Unfortunately, telemetry is not automated for much of the gathering system, and operations are labor-intensive. There are instruments and measurements, but collection of the data to support automation is not in place. Consequently, data collection and some control actions are performed by human operators.

Upgrading legacy devices by replacement is prohibitively expensive. However, Java-automation companies have developed Java-based control middleware and industrial hardware to augment legacy devices so that they can participate in a modern control environment.

Benefits to the enterprise

In addition to solving the device integration problem, Java-based gateways also allow an enterprise to increase the data collected and shared with corporate systems, thus increasing the business value of devices. Using an encrypted XML messaging layer, the gateway can easily supply data to a variety of applications supporting such business functions as cost tracking, logistics, inventory, maintenance and operations. By implementing direct data feeds in a system rather than relying on human interpretation and shuffling of data, an enterprise can significantly shorten decision cycles and reduce operations labor. Ultimately, this integration of devices and automation of data collection can impact far-reaching enterprise-class applications such as enterprise resource planning. These benefits have been shown by applications integrated in the architecture.

In a more focused enterprise application, much has been written in the industry about universal dashboards and the business value of data mining. Effective dashboards will require sophisticated knowledge engineering and systems engineering to make the transition from data to useful action. However, the starting point is at the device and machine level and their integration into a control environment supported by information technology.

The oil field can derive immediate benefits from device integration. For example, a software supplier to the oil field provides a suite of applications for the capture of production data and the preparation of standard production reports. Collection of the field measurements from the appropriate instruments is done manually. Even though the data collection is partially automated via handheld wireless devices, data collection is expensive, especially when large geographic areas are involved. A project is underway to replace manual data collection with Java gateways and wireless data concentrators. While the oilfield applications are not written in the Java language, XML provides a convenient means of data integration.

Java platform

The Java language was originally introduced as an exemplar of object-oriented programming. It was anticipated that the Java language would have widespread applications in database applications and enterprise applications. Indeed that has been the case: The enterprise Java platform (J2EE) has been a standard for enterprise computing platforms.

One of the reasons for the popularity of J2EE is its security solutions. Security services are used throughout the Java-based enterprise architecture. These capabilities augment the basic security features of the Java language and object model, and they prevent the memory corruption that is the source of many viruses.

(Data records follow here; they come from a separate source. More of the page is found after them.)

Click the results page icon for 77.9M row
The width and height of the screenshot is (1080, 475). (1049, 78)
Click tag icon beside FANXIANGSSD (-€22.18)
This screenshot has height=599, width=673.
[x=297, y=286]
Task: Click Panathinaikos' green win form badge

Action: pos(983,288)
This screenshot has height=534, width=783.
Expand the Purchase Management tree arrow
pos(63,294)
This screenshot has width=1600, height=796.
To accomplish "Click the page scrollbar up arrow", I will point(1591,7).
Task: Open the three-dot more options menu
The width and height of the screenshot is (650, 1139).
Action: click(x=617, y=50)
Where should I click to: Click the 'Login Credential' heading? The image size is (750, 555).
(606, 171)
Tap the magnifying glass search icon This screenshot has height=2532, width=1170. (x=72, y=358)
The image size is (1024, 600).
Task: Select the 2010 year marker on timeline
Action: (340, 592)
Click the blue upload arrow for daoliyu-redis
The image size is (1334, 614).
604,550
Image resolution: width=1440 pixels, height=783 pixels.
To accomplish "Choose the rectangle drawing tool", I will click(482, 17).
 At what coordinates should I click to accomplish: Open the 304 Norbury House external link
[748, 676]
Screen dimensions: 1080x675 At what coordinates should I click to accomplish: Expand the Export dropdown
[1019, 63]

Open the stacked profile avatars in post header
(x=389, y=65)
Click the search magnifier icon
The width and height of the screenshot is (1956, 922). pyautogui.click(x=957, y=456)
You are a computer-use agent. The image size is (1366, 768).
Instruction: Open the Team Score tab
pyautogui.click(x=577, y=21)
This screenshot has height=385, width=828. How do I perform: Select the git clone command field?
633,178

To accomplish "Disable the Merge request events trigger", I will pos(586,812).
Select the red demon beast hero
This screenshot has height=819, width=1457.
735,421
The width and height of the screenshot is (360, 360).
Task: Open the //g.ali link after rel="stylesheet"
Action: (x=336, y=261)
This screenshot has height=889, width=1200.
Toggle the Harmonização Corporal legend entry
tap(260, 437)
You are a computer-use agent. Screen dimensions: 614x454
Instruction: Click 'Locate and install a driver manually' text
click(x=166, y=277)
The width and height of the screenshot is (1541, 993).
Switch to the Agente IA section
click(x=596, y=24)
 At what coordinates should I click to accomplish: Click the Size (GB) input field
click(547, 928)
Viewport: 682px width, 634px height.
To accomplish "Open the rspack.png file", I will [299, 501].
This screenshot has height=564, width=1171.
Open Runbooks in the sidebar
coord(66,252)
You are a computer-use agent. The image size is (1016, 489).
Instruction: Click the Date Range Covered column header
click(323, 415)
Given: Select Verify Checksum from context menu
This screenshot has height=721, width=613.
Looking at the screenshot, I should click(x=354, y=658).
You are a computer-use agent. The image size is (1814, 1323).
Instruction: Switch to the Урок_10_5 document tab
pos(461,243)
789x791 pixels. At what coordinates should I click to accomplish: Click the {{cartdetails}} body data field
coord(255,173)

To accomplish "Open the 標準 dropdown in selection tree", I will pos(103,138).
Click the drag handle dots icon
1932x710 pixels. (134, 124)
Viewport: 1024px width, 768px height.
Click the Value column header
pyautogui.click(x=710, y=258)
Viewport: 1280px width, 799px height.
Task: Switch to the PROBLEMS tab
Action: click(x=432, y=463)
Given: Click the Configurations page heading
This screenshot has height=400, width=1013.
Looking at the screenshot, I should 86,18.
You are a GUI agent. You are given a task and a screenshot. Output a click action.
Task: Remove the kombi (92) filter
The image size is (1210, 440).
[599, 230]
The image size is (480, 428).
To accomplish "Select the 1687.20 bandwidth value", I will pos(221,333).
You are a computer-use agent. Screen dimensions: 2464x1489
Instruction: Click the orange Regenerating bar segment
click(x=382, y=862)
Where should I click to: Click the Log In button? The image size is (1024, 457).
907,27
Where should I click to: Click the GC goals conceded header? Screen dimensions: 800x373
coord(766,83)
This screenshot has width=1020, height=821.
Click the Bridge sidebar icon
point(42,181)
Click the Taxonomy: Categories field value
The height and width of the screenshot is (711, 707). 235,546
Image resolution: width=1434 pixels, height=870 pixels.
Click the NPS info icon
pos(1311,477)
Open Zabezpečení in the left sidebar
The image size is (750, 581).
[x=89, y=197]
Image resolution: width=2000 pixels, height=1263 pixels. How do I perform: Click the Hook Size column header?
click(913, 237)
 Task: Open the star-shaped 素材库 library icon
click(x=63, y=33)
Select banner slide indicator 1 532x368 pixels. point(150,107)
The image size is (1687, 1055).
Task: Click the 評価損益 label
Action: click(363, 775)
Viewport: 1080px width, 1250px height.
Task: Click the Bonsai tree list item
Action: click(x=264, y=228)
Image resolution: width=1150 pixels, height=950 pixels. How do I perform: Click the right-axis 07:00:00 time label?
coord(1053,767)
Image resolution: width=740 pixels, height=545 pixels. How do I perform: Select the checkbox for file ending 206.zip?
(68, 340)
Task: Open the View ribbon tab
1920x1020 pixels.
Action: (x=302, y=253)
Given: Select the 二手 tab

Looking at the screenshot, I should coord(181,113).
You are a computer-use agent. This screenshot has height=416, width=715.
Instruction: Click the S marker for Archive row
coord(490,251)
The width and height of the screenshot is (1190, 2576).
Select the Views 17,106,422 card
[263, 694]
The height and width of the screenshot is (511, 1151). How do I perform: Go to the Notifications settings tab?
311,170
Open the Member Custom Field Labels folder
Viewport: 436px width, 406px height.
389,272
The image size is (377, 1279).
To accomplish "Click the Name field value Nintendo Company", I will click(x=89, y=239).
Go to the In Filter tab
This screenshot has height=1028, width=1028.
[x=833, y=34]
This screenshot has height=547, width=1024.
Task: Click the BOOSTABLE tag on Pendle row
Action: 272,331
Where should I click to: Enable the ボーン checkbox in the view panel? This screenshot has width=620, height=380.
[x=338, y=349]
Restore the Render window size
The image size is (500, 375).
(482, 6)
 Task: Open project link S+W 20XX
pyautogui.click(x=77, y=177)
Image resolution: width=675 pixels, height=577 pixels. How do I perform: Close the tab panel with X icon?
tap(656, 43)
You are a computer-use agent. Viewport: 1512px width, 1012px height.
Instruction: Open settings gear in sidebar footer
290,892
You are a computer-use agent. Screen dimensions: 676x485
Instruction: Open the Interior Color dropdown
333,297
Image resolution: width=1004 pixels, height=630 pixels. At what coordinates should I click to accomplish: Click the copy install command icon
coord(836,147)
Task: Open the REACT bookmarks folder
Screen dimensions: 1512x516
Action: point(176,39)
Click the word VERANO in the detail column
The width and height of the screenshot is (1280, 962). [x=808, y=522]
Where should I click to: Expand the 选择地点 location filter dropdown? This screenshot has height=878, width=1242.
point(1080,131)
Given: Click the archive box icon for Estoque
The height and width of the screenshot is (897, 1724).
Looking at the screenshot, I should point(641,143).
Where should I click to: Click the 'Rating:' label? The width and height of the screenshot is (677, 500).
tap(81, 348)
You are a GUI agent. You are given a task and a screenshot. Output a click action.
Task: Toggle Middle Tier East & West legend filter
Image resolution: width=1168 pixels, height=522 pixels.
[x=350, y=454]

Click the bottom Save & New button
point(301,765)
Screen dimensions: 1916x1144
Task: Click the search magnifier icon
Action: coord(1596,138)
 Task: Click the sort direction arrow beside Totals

In addition to enterprise adoption, it has also been widely accepted by the control engineering community that uses the Java platform for the development and deployment of embedded controllers. The use of Java virtual machines (JVM) and Java-based CPUs give Java control applications even more reach and flexibility. The big gain for control engineers is that they get all the power of modern computer science for control system development, but they can deploy the Java applications on small, devices like Java-based PLCs.

The Java platform has a key role to play as the enabling technology for the large-scale control systems engineering effort required to realize the vision of the oil field of the future. It solves two major problems: ease of device integration and a platform for sensor-to-boardroom integration. More importantly, the Java platform supports the engineering efforts required to bridge the gap between current practice and the dreams of the digital petroleum future.